Holy Land Experience

Biblical Theme Park Closes after 20 Years

NEWS

by Laura Schoenfelder

The Holy Land Experience theme park in Florida officially closed on August 2, 2021, after 20 years of operation. For those who have never heard of it, the Holy Land Experience was intended to be a family entertainment experience for Christians in competition with Walt Disney World. The 15-acre park’s attractions included a reenactment of the resurrection, a scale model of Jerusalem, theatrical productions of Bible stories, an animatronic John Wycliffe, and a miniature golf course. Despite the attention and controversy the park faced throughout its years of operation, the theme park could not draw a consistent audience. After struggling financially for years, the Holy Land Experience was finally sold to a Seventh-day Adventist health care company.

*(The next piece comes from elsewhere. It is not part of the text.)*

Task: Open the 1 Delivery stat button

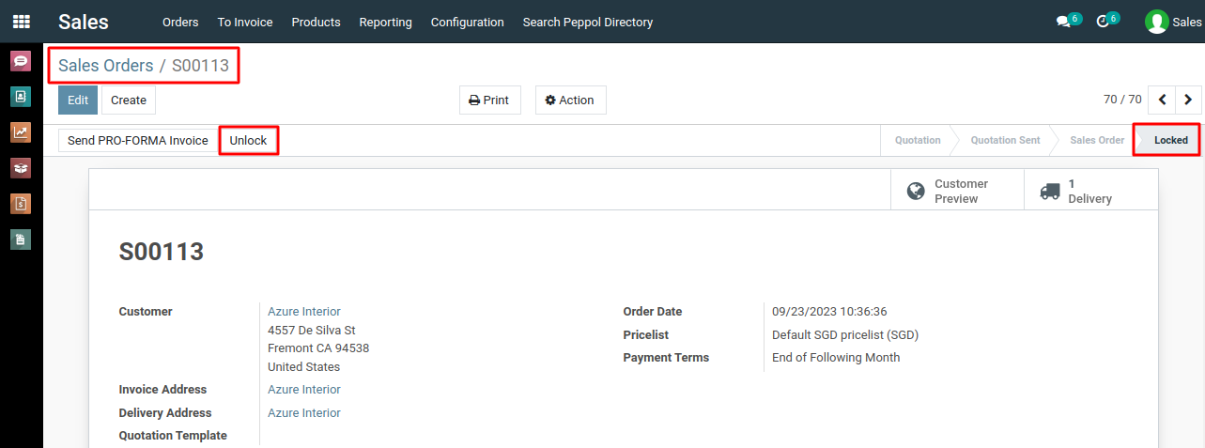Action: 1090,191
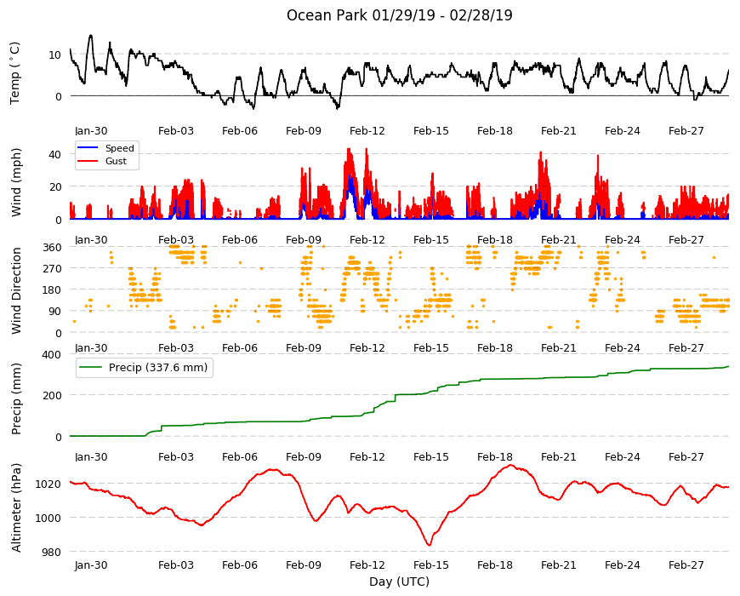
Task: Click the Temp (°C) axis label
Action: [15, 73]
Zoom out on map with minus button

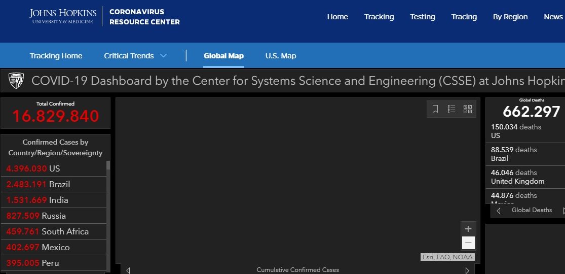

Marvin Rosenthal, a Jewish convert and Baptist minister, was the creator of this replication of the Holy Land. His early idea of the park was to bring in visitors who could go beyond reading the Bible but experience it as well. While the United States was not unfamiliar with Holy Land recreations from the ’50s,’60s, and ’70s, Rosenthal’s park was the first one built in the 21st century.

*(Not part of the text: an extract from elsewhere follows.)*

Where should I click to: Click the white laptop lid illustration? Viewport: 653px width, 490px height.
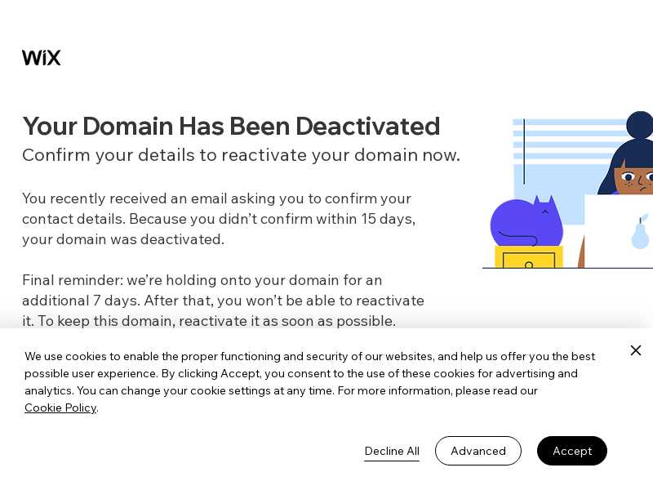coord(619,231)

Some of the financial problems the theme park first faced were issues over taxes. As a theme park, the Holy Land Experience was required to pay taxes, but Rosenthal argued that the park was a religious nonprofit and should be tax-exempt. A conclusion was reached where the Holy Land Experience was required to waive admission at least one day a year to receive a tax break. However, that was not enough to help the financially struggling theme park break even with costs. To keep afloat, the park required regular donations from investors, yet by 2007, the Holy Land Experience had racked up $8 million in debt.

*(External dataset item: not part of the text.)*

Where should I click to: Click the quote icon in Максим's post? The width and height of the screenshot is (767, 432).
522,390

The theme park was sold in 2007 to Paul and Jan Crouch who planned to use it as a studio for their broadcasting network where they cut expenses to aid the park financially and added new attractions, which initially increased the number of visitors by 25 percent. Despite multiple years of the broadcasting network providing money for the park, ticket sales started to decline. Never able to get an upper hand financially or have successful attendance, the Holy Land Experience could never reach Rosenthal’s original vision for the park. The Biblical twist on family entertainment was not enough to draw success in the theme park world.